*TO DO:* Rewrite the entries below, changing each "GUI agent" to "screen agent" and keeping every other character the same.

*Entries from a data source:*
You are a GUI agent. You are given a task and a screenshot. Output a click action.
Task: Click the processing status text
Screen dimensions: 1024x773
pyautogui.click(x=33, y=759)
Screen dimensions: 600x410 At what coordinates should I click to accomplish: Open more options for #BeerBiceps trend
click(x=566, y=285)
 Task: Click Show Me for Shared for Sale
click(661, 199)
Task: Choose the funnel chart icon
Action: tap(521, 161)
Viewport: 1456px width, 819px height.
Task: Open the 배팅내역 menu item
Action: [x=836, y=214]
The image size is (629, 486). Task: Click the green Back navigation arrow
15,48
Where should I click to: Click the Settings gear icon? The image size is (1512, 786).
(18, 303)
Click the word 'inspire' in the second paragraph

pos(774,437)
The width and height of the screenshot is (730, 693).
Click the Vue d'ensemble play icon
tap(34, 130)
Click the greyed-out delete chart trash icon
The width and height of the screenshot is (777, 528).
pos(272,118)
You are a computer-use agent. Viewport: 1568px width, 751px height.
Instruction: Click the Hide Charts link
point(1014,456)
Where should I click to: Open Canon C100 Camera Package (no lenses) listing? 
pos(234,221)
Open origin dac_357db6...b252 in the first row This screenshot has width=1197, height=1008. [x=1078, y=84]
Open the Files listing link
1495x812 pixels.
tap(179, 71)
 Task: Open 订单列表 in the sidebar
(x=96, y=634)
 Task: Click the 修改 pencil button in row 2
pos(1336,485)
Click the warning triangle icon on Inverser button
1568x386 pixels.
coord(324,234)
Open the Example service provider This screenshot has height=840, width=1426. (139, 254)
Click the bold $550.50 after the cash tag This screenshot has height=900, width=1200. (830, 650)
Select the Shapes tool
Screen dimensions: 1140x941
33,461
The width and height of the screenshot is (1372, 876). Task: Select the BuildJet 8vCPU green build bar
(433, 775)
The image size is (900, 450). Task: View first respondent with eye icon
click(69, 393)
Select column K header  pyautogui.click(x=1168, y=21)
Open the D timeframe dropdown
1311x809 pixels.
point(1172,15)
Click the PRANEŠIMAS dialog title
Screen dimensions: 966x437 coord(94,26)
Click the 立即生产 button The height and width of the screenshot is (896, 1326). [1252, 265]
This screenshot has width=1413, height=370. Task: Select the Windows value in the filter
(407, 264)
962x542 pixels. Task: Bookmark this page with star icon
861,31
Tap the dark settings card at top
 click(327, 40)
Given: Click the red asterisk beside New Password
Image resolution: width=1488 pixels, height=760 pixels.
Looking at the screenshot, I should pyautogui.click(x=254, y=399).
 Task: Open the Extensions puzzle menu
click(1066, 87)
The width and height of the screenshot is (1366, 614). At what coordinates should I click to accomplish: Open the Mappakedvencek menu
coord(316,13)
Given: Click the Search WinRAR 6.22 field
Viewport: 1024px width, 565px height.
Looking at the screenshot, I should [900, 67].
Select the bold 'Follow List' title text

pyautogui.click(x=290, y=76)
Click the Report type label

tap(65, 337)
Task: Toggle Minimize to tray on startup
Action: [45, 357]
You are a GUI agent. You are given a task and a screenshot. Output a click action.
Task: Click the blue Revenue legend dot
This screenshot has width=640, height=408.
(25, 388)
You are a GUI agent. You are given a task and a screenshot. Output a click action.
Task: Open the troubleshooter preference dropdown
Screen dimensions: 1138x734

*RESULT:*
You are a screen agent. You are given a task and a screenshot. Output a click action.
Task: Click the processing status text
Screen dimensions: 1024x773
pyautogui.click(x=33, y=759)
Screen dimensions: 600x410 At what coordinates should I click to accomplish: Open more options for #BeerBiceps trend
click(x=566, y=285)
 Task: Click Show Me for Shared for Sale
click(661, 199)
Task: Choose the funnel chart icon
Action: tap(521, 161)
Viewport: 1456px width, 819px height.
Task: Open the 배팅내역 menu item
Action: [x=836, y=214]
The image size is (629, 486). Task: Click the green Back navigation arrow
15,48
Where should I click to: Click the Settings gear icon? The image size is (1512, 786).
(18, 303)
Click the word 'inspire' in the second paragraph

pos(774,437)
The width and height of the screenshot is (730, 693).
Click the Vue d'ensemble play icon
tap(34, 130)
Click the greyed-out delete chart trash icon
The width and height of the screenshot is (777, 528).
pos(272,118)
You are a computer-use agent. Viewport: 1568px width, 751px height.
Instruction: Click the Hide Charts link
point(1014,456)
Where should I click to: Open Canon C100 Camera Package (no lenses) listing? 
pos(234,221)
Open origin dac_357db6...b252 in the first row This screenshot has width=1197, height=1008. [x=1078, y=84]
Open the Files listing link
1495x812 pixels.
tap(179, 71)
 Task: Open 订单列表 in the sidebar
(x=96, y=634)
 Task: Click the 修改 pencil button in row 2
pos(1336,485)
Click the warning triangle icon on Inverser button
1568x386 pixels.
coord(324,234)
Open the Example service provider This screenshot has height=840, width=1426. (139, 254)
Click the bold $550.50 after the cash tag This screenshot has height=900, width=1200. (830, 650)
Select the Shapes tool
Screen dimensions: 1140x941
33,461
The width and height of the screenshot is (1372, 876). Task: Select the BuildJet 8vCPU green build bar
(433, 775)
The image size is (900, 450). Task: View first respondent with eye icon
click(69, 393)
Select column K header  pyautogui.click(x=1168, y=21)
Open the D timeframe dropdown
1311x809 pixels.
point(1172,15)
Click the PRANEŠIMAS dialog title
Screen dimensions: 966x437 coord(94,26)
Click the 立即生产 button The height and width of the screenshot is (896, 1326). [1252, 265]
This screenshot has width=1413, height=370. Task: Select the Windows value in the filter
(407, 264)
962x542 pixels. Task: Bookmark this page with star icon
861,31
Tap the dark settings card at top
 click(327, 40)
Given: Click the red asterisk beside New Password
Image resolution: width=1488 pixels, height=760 pixels.
Looking at the screenshot, I should pyautogui.click(x=254, y=399).
 Task: Open the Extensions puzzle menu
click(1066, 87)
The width and height of the screenshot is (1366, 614). At what coordinates should I click to accomplish: Open the Mappakedvencek menu
coord(316,13)
Given: Click the Search WinRAR 6.22 field
Viewport: 1024px width, 565px height.
Looking at the screenshot, I should [900, 67].
Select the bold 'Follow List' title text

pyautogui.click(x=290, y=76)
Click the Report type label

tap(65, 337)
Task: Toggle Minimize to tray on startup
Action: [45, 357]
You are a screen agent. You are given a task and a screenshot. Output a click action.
Task: Click the blue Revenue legend dot
This screenshot has width=640, height=408.
(25, 388)
You are a screen agent. You are given a task and a screenshot. Output a click action.
Task: Open the troubleshooter preference dropdown
Screen dimensions: 1138x734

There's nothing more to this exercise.